Mein Vater und der Premierminister saßen entspannt in dik-ken Sesseln, und mit einer Handbewegung wurde mir bedeutet, mich dazuzusetzen.
»Ihr Vater und ich«, sagte der Premierminister, »haben uns über Alderney Wyvern unterhalten. Ich bin ihm ein- oder zweimal begegnet, fand aber nichts an ihm auszusetzen. Ich weiß, daß Jill Vinicheck und andere Frauen im Kabinett der Meinung sind, ihm viel zu verdanken, und daß er vor allem auch Hudson Hurst ein neues, besseres Image verschafft hat. Das finde ich in keiner Weise bedenklich oder inakzeptabel. Der Mann ist taktvoll und zurückhaltend und hat politisch, soweit ich weiß, nie einen Fehler gemacht. Besonders Jill Vinicheck findet, daß seine Ratschläge ihr einige Male geholfen haben, und fest steht, daß die Presse jetzt nicht mehr über ihre Kleider lästert, sondern sie als Politikerin ernst nimmt.«
»Ehm ...«, sagte ich. »Ja, Sir.«
»Ihr Vater sagt, er und Sie haben Alderney Wyvern von einer anderen Seite kennengelernt. Einer gewalttätigen Seite. Er sagt, daß Ihrer Ansicht nach diese Gewaltbereitschaft noch besteht. Es fällt mir schwer, das zu glauben, kann ich dazu nur sagen, und solange ich nichts dergleichen bei ihm erkenne, muß ich von Wyverns Unschuld ausgehen.

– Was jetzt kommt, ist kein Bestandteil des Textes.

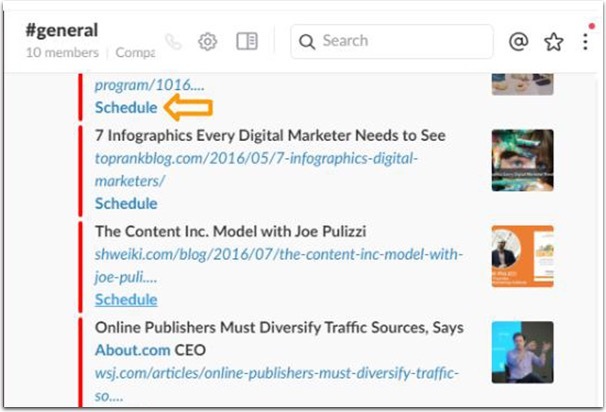Click Schedule under 7 Infographics post
Screen dimensions: 606x412
pos(126,203)
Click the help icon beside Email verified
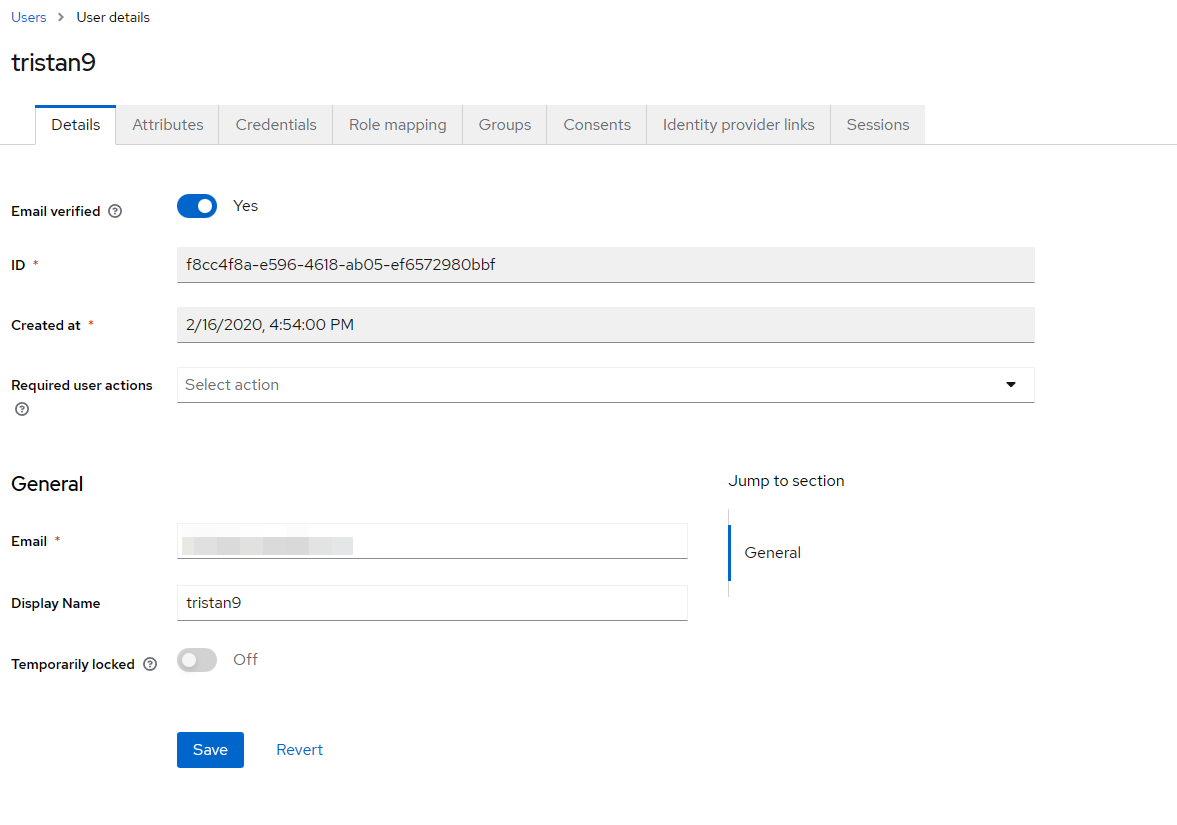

Ich bin sicher, daß Sie mich beide in der besten Absicht auf den möglichen Einfluß Wyverns in meinem Kabinett aufmerksam gemacht haben, aber wenn Sie mir die Bemerkung gestatten, George, Ihr Sohn ist ein sehr junger Mann ohne rechte Lebenserfahrung, und möglicherweise bauscht er Probleme hier unnötig auf.«
Mein Vater verzog keine Miene. Ich fragte mich, was der Premierminister von Wyvern gehalten hätte, wenn er ihn auf Orinda hätte losgehen sehen. Ohne einen solchen Anschauungsunterricht war er anscheinend nicht davon zu überzeugen, daß sich in der äußeren Schale des Mannes, den er kannte, etwas völlig anderes verbarg - so wie die schimmernde, schön gezackte Muschelschale den glitschigen, schneckenähnlichen Mollusk beherbergt, der bäuchlings vorwärtskriecht.
Der Premierminister sagte: »Ich nehme zur Kenntnis, was Sie mir mitgeteilt haben, und werde es im Kopf behalten, aber einen Handlungsbedarf sehe ich im Augenblick nicht.«
Er erhob sich zum Zeichen, daß die Unterredung beendet sei, gab meinem Vater gutmütig wie immer die Hand, und ich mußte daran denken, wie Vater mir auf unserer Fahrt von Brighton nach Hoopwestern am Tag, da alles anfing, gesagt hatte, daß die Menschen nur glauben, was sie glauben wollen. Offenbar galt das auch für den Premierminister.
Als wir Haus Nr. 10 verlassen hatten, sagte ich düster zu meinem Vater: »Geholfen habe ich dir nicht.«
»Es mußte sein. Es war richtig, ihn zu warnen. Selbst wenn es meiner Karriere abträglich sein sollte, war es richtig.«
Vaters unbedingte Redlichkeit, dachte ich, konnte ihm noch einmal zum Verhängnis werden.